**EXERCISE**
Copy the rows below word for word, leaving out the pictures.

**Dataset items**
Begin

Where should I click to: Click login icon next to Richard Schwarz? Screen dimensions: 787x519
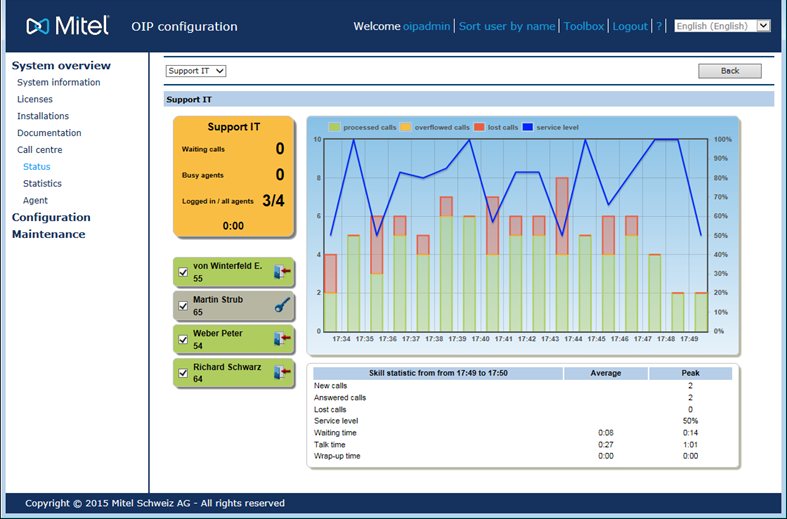[281, 373]
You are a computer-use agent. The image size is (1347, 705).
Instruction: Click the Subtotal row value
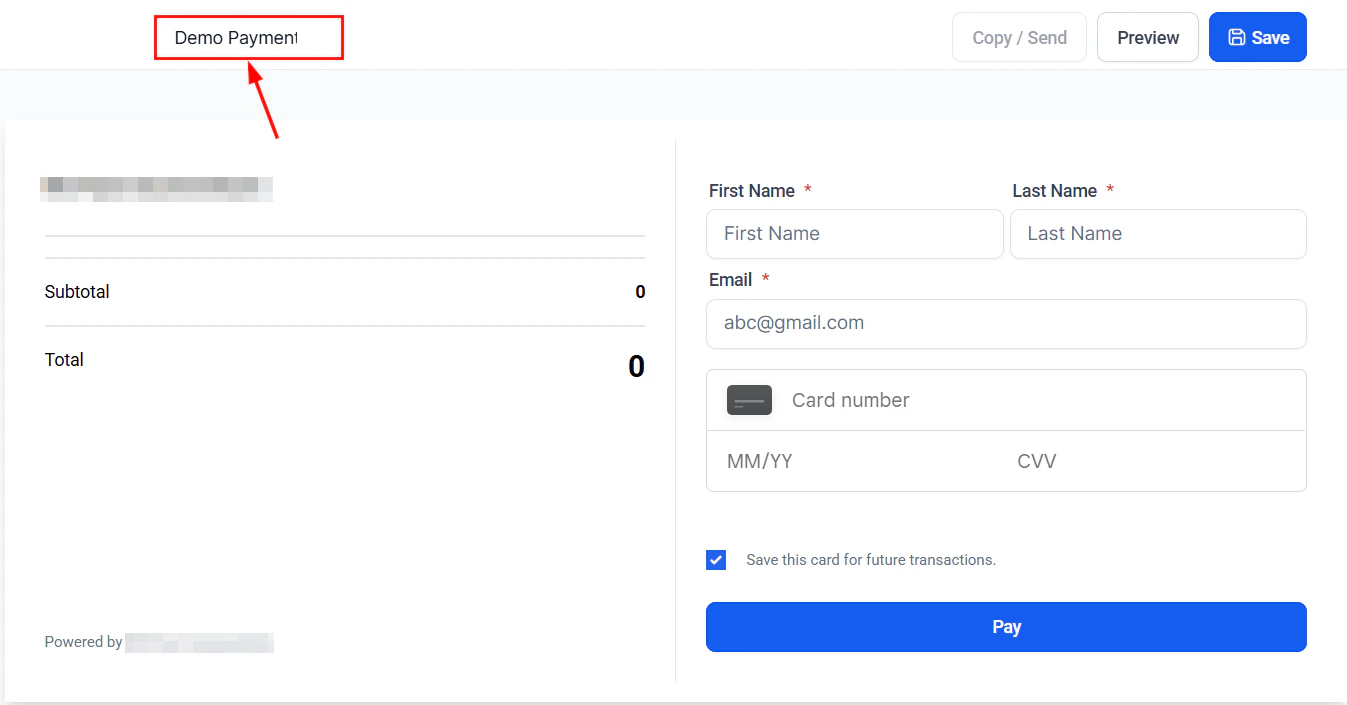(639, 291)
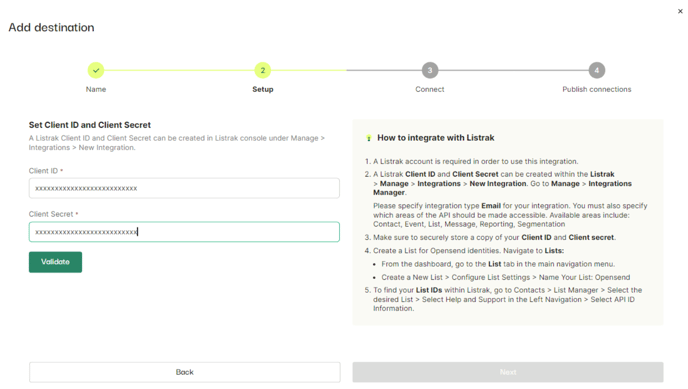Select the Setup step circle numbered 2
Screen dimensions: 688x389
coord(262,70)
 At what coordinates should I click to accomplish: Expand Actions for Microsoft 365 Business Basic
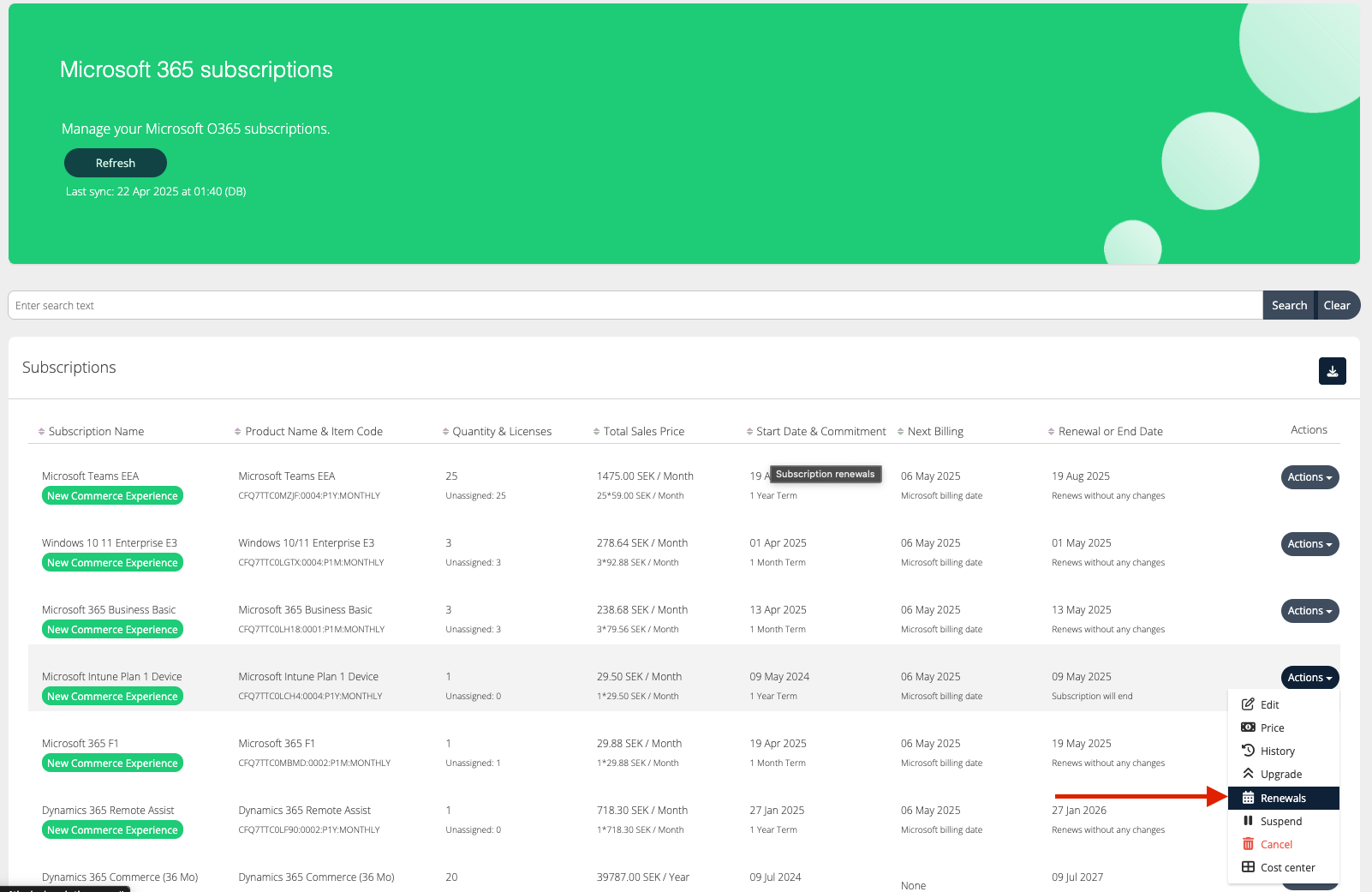tap(1309, 611)
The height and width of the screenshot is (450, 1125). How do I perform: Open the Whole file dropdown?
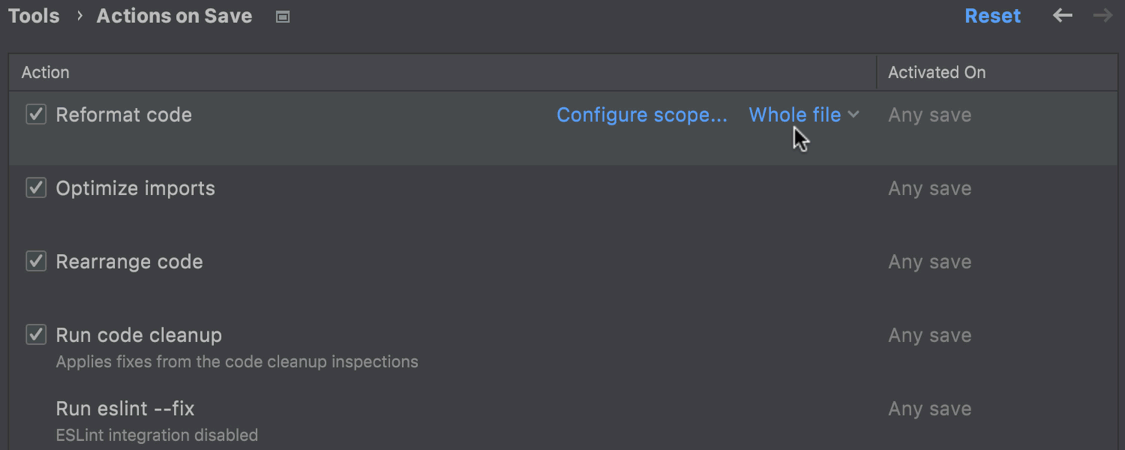804,115
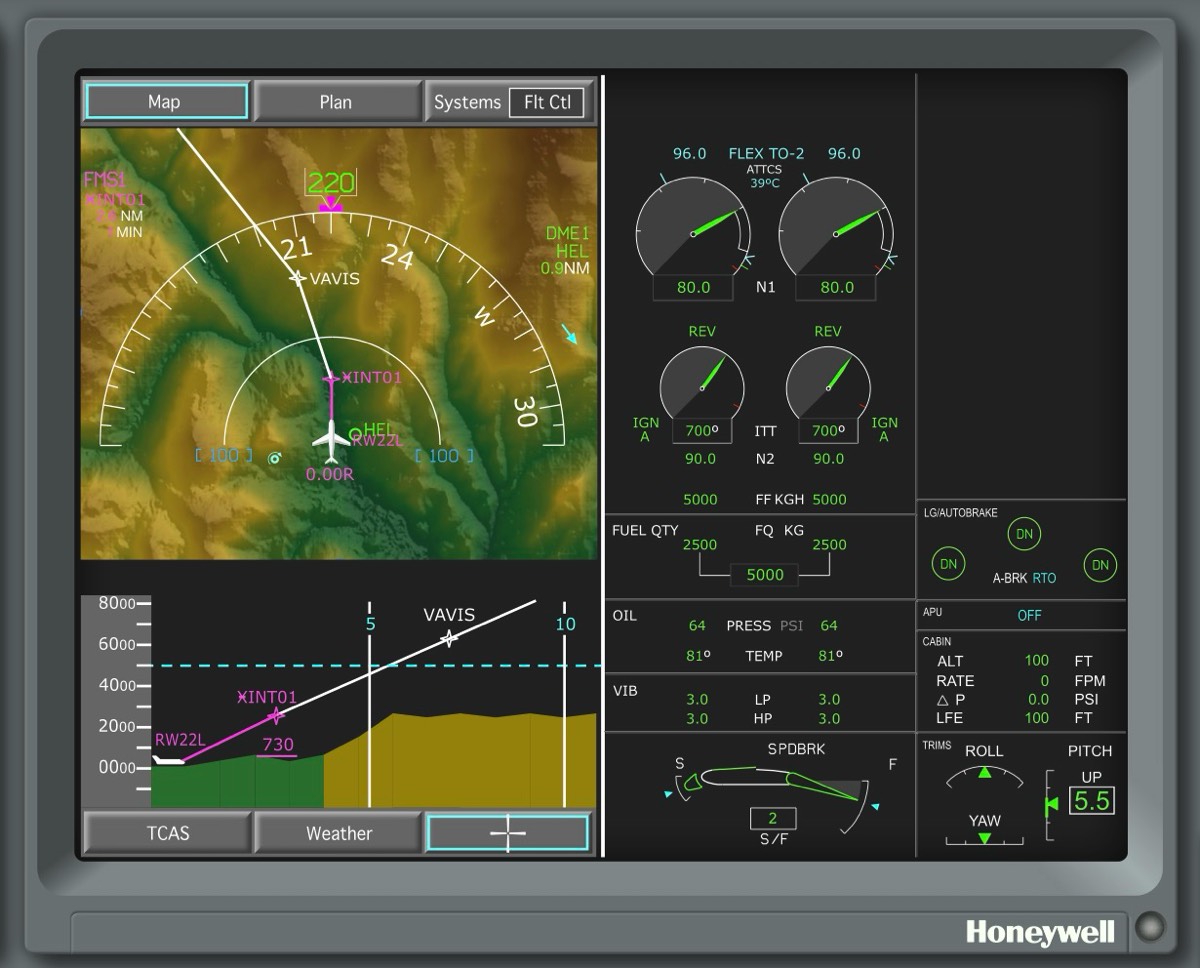The height and width of the screenshot is (968, 1200).
Task: Switch to the Plan tab
Action: [337, 102]
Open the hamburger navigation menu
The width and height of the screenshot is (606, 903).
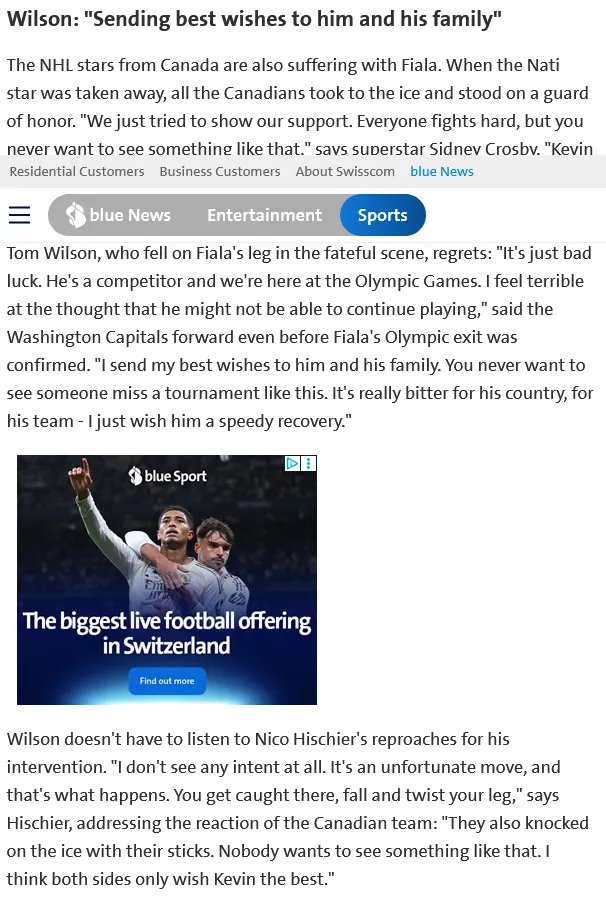click(x=20, y=215)
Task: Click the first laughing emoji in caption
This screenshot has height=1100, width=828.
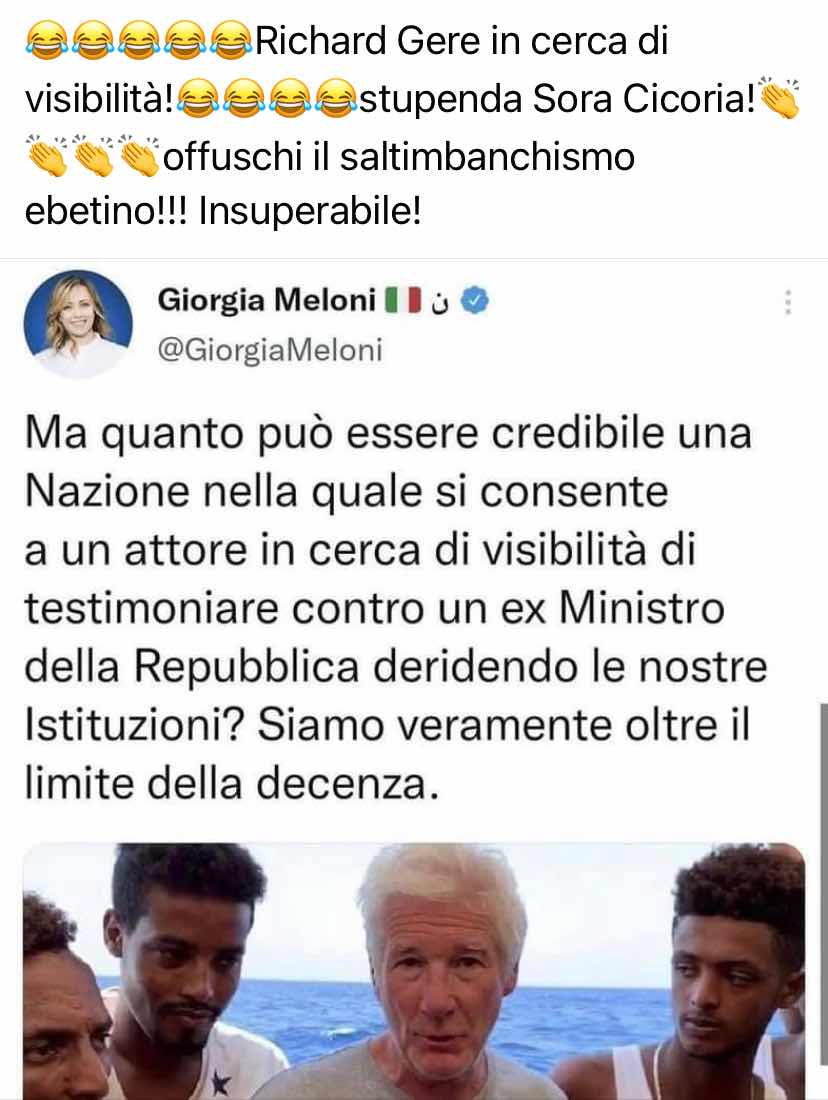Action: coord(46,41)
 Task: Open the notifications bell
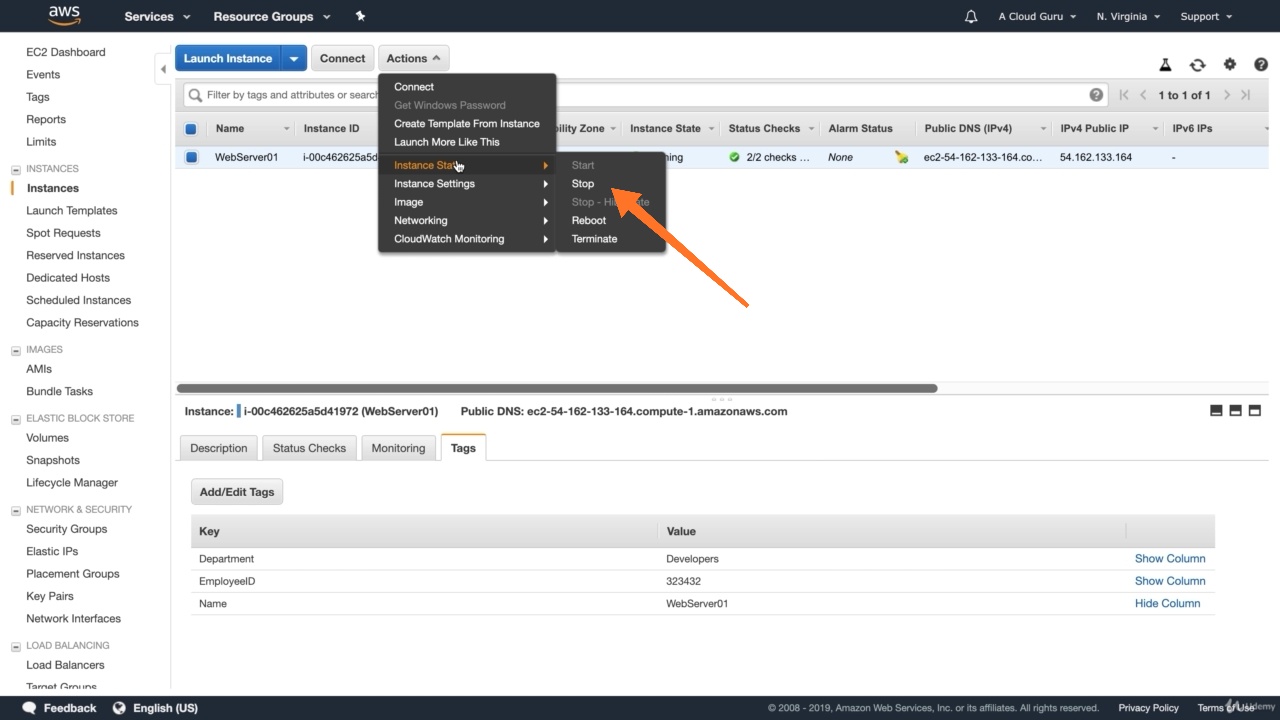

End

**EXPECTED ANSWER**
Where should I click to: Click login icon next to Richard Schwarz? Screen dimensions: 787x519
[281, 373]
You are a computer-use agent. The image size is (1347, 705).
Instruction: Click the Subtotal row value
(639, 291)
Select the Setup step circle numbered 2
Screen dimensions: 688x389
coord(262,70)
 At what coordinates should I click to accomplish: Expand Actions for Microsoft 365 Business Basic
tap(1309, 611)
The height and width of the screenshot is (450, 1125). How do I perform: Open the Whole file dropdown?
804,115
The height and width of the screenshot is (968, 1200).
Task: Switch to the Plan tab
Action: [337, 102]
Open the hamburger navigation menu
The width and height of the screenshot is (606, 903).
click(x=20, y=215)
Task: Click the first laughing emoji in caption
This screenshot has height=1100, width=828.
Action: coord(46,41)
 Task: Open the notifications bell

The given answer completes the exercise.